In that year, the National Disaster Management Authority advisory explicitly urged better recognition of informal workers. Some cities have complied. For instance, Delhi’s 2025 HAP requires authorities to ensure undisrupted water supply and access to shaded areas and cooling shelters in informal settlements.
Reimagining city planning
Adaptation to heat from climate change, which drives temperatures higher, requires rethinking how cities are planned and developed, say experts in India and worldwide.
But one of the challenges is that cities tend to think about heat only when it is already hot, says Patricia Fabian, an expert on urban heat at Boston University in the US.
“In extreme conditions, they shift into emergency mode – trying to prevent deaths, reduce hospitalisations, check on neighbours. In that moment, it is difficult to think long term,” she says.

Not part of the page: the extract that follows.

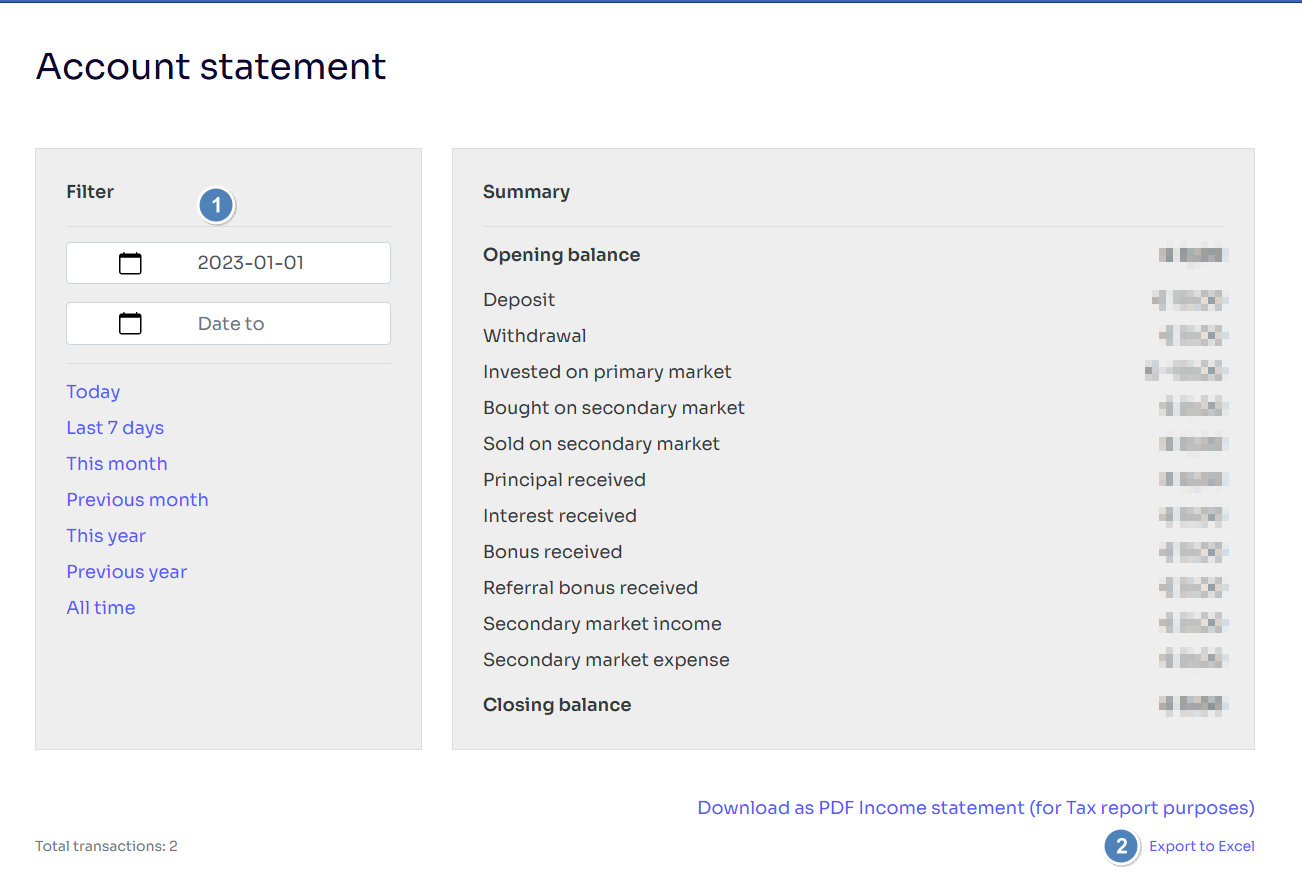Image resolution: width=1302 pixels, height=873 pixels.
Task: Click the Account statement page heading
Action: [211, 66]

But long-term resilience means people can stay cool at home, at work and at school, so cities won’t have to rely so heavily on emergency response, she adds.

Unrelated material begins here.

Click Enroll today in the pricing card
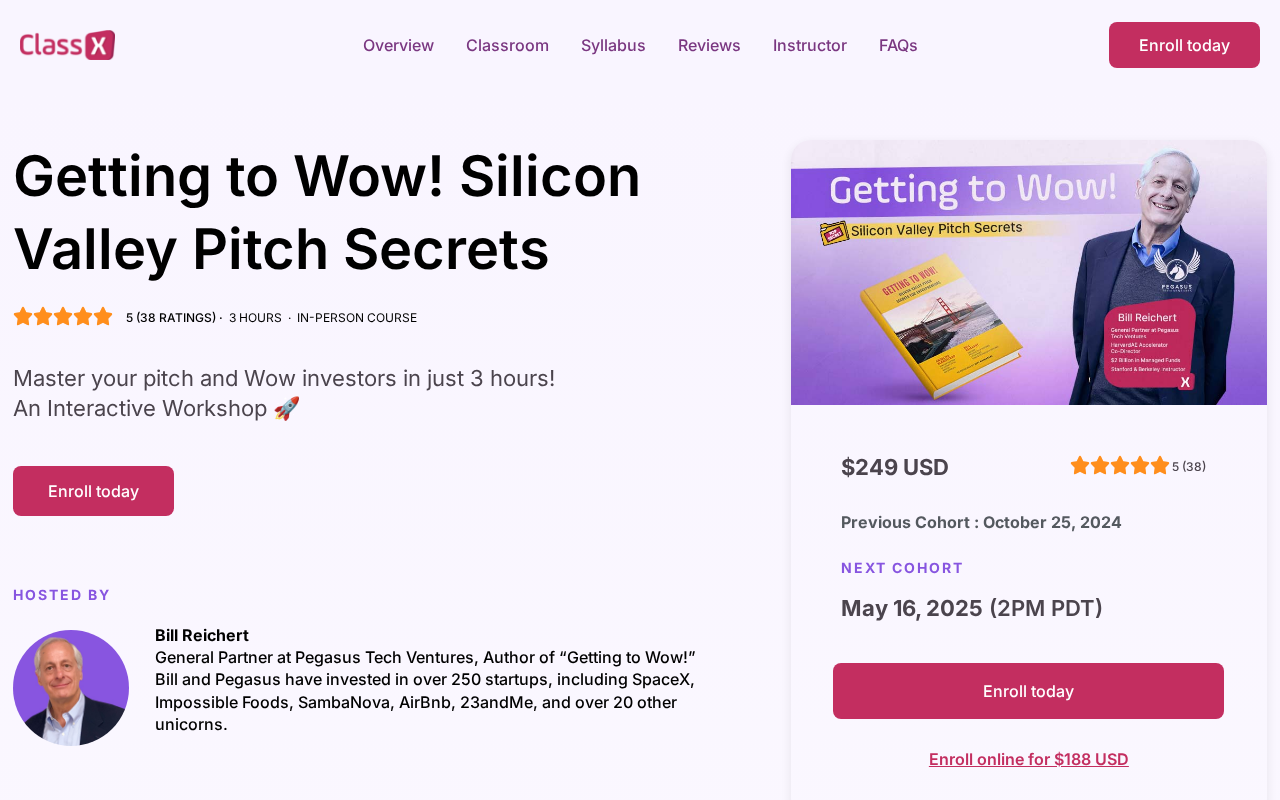(x=1028, y=691)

This means better planning for residents, and of basic services, as well as for features that cool urban areas, such as green spaces. Planting trees and installing cooler pavements could help, as could improving dwellings through better insulation, cooling equipment and white roofs that reflect sunlight instead of absorbing it. More focus is needed on such measures, Fabian notes.
But district cooling or large-scale systemic solutions seem distant when there remain struggles with basic urban coordination, notes Krishna. “Many cities lack green space, planning, zoning clarity and basic services,” he adds.
The most vulnerable populations – such as outdoor labourers and those living in bastis – also need to be more visible to planners via better data, and integrated into plans. “They don’t just need a place in the conversation; they need to be at the centre of it,” says Mehra.
Discussions of these vulnerabilities will mean dealing with sensitive sociocultural issues. “We know from research that caste and religious minorities are concentrated in particular areas. In India, caste is a critical vulnerability,” says Mehra. “We cannot choose not to see caste, religion, or race in planning.”
Expanding social protection for those least able to cope with the impacts of heat is essential, say Mehra and Krishna.
“Heat is felt very personally on our bodies, but we have to connect that experience to the broader condition of our cities,” says Krishna. “Heat collectivises us, but we must also recognise that in the 21st century, there are no natural disasters, only man-made ones.”